Edited and medically reviewed by Patrick Alban, DC. Written by Deane Alban.
Your brain has the ability to grow and change throughout your life. Read about real-life examples of brain plasticity and learn how to make it work for you.
Until recently, it was thought that everyone was born with a set number of brain cells that could never be replaced.
And that each person came into the world with a set level of intelligence that could not be changed.
But it’s now known that the brain is a continual work in progress.
Due to a property known as brain plasticity (or neuroplasticity), the brain has the capacity to constantly change and improve.

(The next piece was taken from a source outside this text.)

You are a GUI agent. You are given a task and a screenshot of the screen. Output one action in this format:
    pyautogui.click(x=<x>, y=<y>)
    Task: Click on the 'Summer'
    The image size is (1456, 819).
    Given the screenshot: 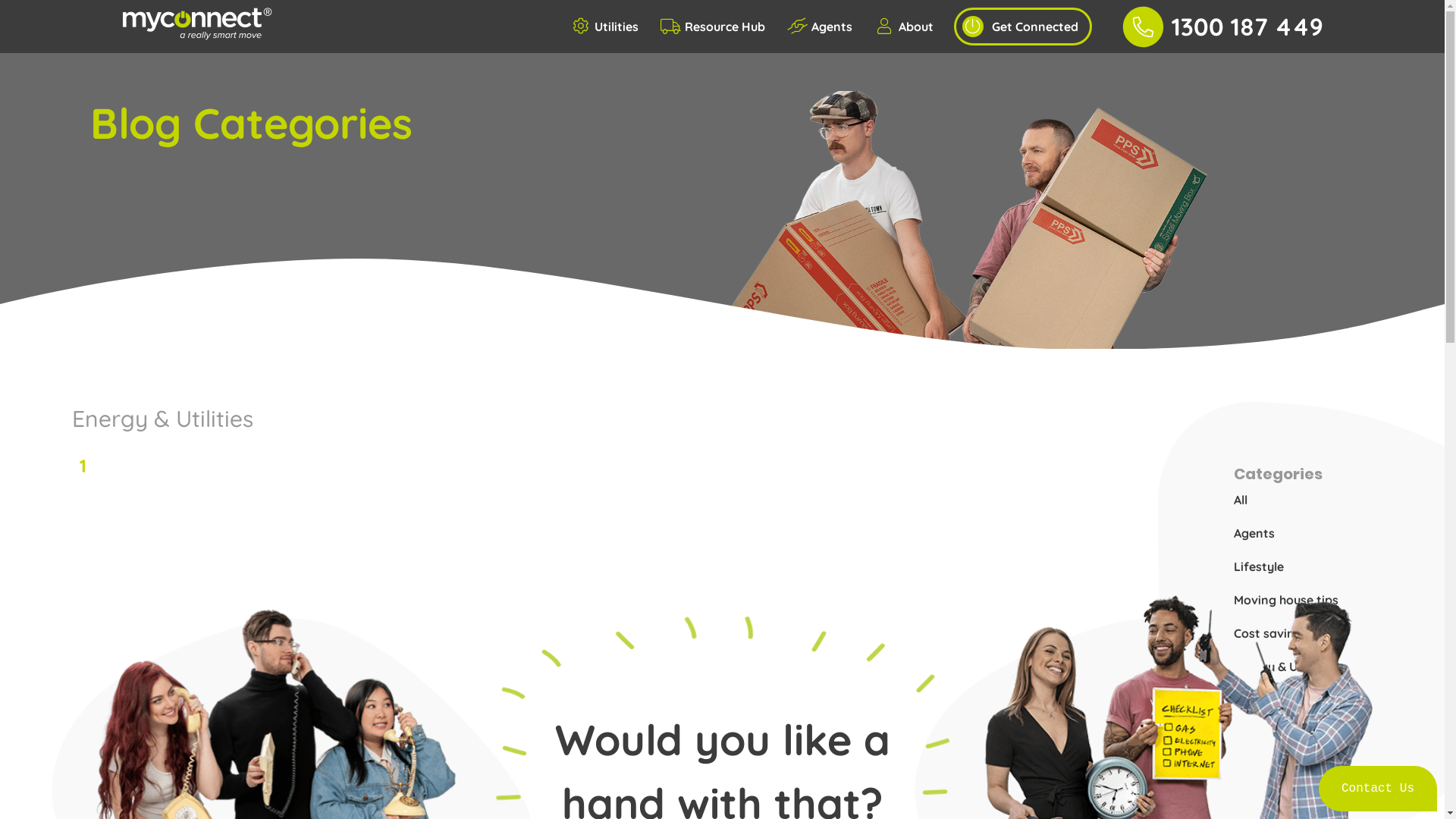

The discovery of brain plasticity has been heralded as the most important neuroscience breakthrough in 400 years.
Let’s look at why neuroplasticity is so important and what you can do to enhance it.
What Is Brain Plasticity?
Neuroplasticity is derived from two words: neuron (a nerve cell) and plastic (moldable).
Michael Merzenich, PhD, a leading pioneer in the science of neuroplasticity, defines brain plasticity as “the brain’s ability to change its anatomical, neurochemical, and functional performance status across the lifespan.”
In plain English, this means that your brain can change — forming new brain cells and neural connections and improving its capabilities — throughout your life.
Your brain continually alters its structure, function, and chemistry in response to everything you think and do.
" Brain plasticity is more than just an interesting concept. It can actually be applied to change your brain, and your life, for the better.
And because your thoughts, environment, and life experiences are unique, brain plasticity is responsible for making your brain unlike any other.
You could even say that it’s what makes you “you!”
This innate capacity to change has a profound impact on brain development when you’re young and plays a big role in how well your brain ages.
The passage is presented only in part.